» Exercise brief: Lines from the listing below that contain the string "computer" are to be reported.

» Records to process:
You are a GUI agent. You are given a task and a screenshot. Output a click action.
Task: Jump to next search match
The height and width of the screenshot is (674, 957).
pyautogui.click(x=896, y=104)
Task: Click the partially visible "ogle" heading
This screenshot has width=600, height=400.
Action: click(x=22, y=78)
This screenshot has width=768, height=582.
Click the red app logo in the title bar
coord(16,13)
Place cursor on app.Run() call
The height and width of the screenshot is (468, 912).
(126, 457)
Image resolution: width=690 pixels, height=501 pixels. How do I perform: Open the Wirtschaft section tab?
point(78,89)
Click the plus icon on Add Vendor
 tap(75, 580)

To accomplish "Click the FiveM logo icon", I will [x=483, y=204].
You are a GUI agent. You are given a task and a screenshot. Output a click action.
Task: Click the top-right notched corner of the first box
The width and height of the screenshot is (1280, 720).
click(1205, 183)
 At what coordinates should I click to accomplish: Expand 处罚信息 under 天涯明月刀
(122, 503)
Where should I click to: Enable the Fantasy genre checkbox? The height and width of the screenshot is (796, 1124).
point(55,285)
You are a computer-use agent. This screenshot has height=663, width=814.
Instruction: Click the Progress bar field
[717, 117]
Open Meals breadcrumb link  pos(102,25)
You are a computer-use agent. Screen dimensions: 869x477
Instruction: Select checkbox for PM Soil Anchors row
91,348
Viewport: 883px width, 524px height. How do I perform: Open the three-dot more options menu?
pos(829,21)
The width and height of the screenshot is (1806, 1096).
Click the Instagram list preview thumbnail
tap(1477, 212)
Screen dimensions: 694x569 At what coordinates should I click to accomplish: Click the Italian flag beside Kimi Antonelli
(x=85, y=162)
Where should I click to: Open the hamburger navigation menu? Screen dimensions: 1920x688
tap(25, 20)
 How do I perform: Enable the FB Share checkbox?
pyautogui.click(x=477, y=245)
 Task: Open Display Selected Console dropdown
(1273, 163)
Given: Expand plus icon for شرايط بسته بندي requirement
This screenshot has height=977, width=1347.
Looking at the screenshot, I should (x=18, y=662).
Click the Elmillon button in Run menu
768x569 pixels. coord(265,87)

» Answer for the task:
You are a computer-use agent. This screenshot has height=663, width=814.
You are a computer-use agent. Screen dimensions: 869x477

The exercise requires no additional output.